I’ve been philosophically opposed to retribution for a good while, largely as a result of thinking about free will. I’ve come to see the urge for retribution as thinly veiled vengefulness. And I like to think of urge for revenge as a kind of after the fact fight or flight response. To quote the immigrant Russian Armenian tile-setter who helped me remodel my bathroom many years ago “When the fight is over, you stop swinging your arms.” I’ll explain the free will line shortly, but first a less involved line of argument.
The Socratic line
Thanks to Agnes Callard’s wonderful new book, Open Socrates, I’ve recently taken to the Socratic argument against vengeance and retribution. While the free will line of argument is metaphysical, the Socratic line is epistemic. Socrates thinks that retribution presumes a degree of ethical knowledge that people generally lack. Socrates is well known for the idea that “to know the good is to do the good.” On this view, bad action is always grounded in ignorance. This view is frequently dismissed with apparent cases of people doing bad when they know better. Callard explains these cases in terms of wavering conviction. So, when I eat that extra slice of pizza and earn myself a night of heartburn, this is because I temporarily judged the slice of pizza to be the better good. My unstable judgment is itself an indicator of ignorance. In this instance I haven’t fully come around to well-established knowledge about what is best for me. First, under the influence of appetites, I think I know the extra slice is best, then I later come to a contrary conviction.

**DATASET CONTENT:**

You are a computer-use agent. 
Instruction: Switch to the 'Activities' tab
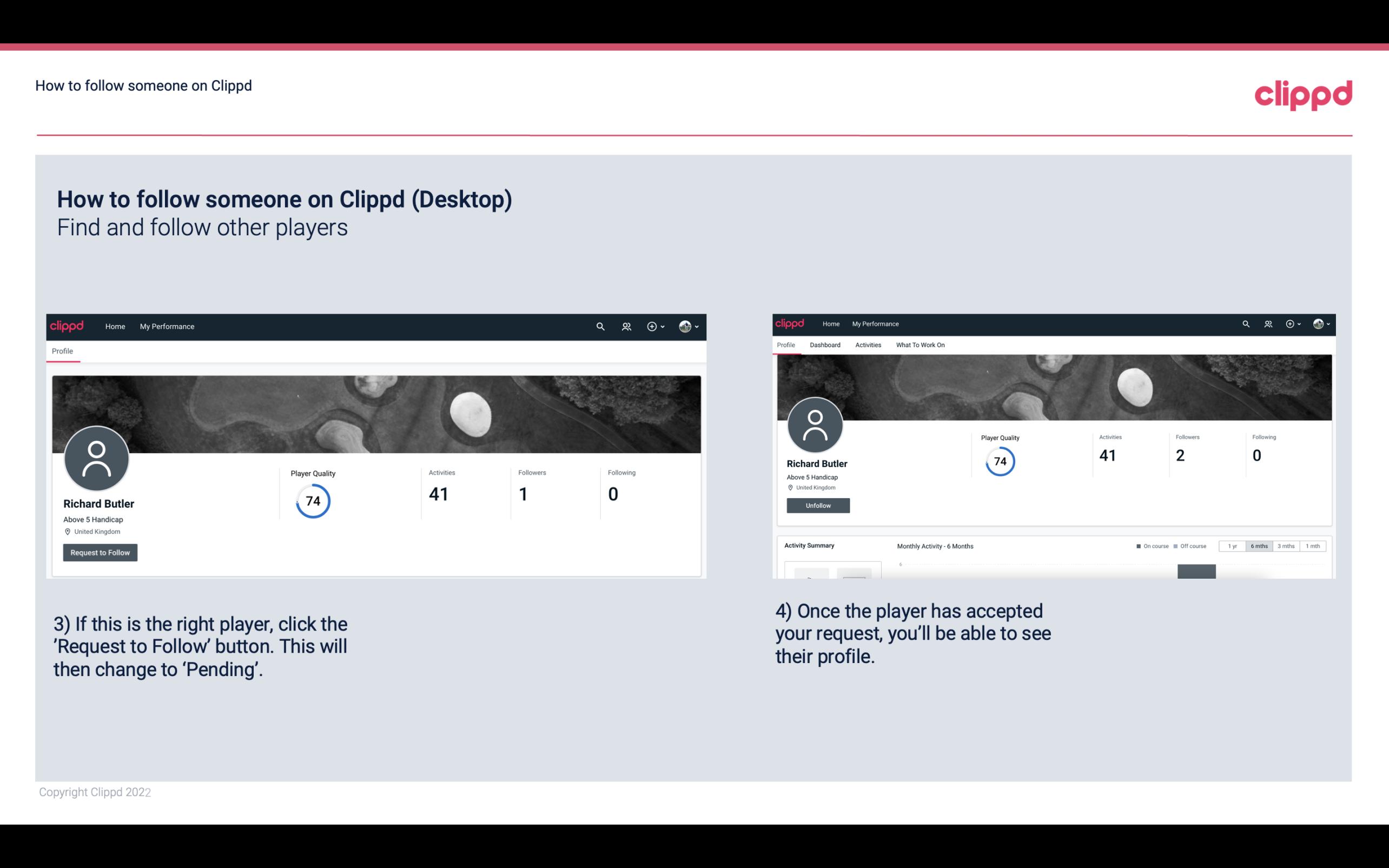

**SHORT TASK A:**
Answer these about the passage on retribution:
(i) What did the tile-setter say about the end of a fight?
(ii) Whose book led the writer to the Socratic argument, and what is its title?
(iii) How does Callard explain cases of people doing bad when they know better?
**SHORT TASK B:** Repeat the passage on retribution word for word, starting with "I’ve been philosophically" and going on through "line of argument.".
The material comes from a separate source.

**FINISHED ANSWER A:**
(i) "When the fight is over, you stop swinging your arms."
(ii) Agnes Callard's book, Open Socrates.
(iii) In terms of wavering conviction.

**FINISHED ANSWER B:**
I’ve been philosophically opposed to retribution for a good while, largely as a result of thinking about free will. I’ve come to see the urge for retribution as thinly veiled vengefulness. And I like to think of urge for revenge as a kind of after the fact fight or flight response. To quote the immigrant Russian Armenian tile-setter who helped me remodel my bathroom many years ago “When the fight is over, you stop swinging your arms.” I’ll explain the free will line shortly, but first a less involved line of argument.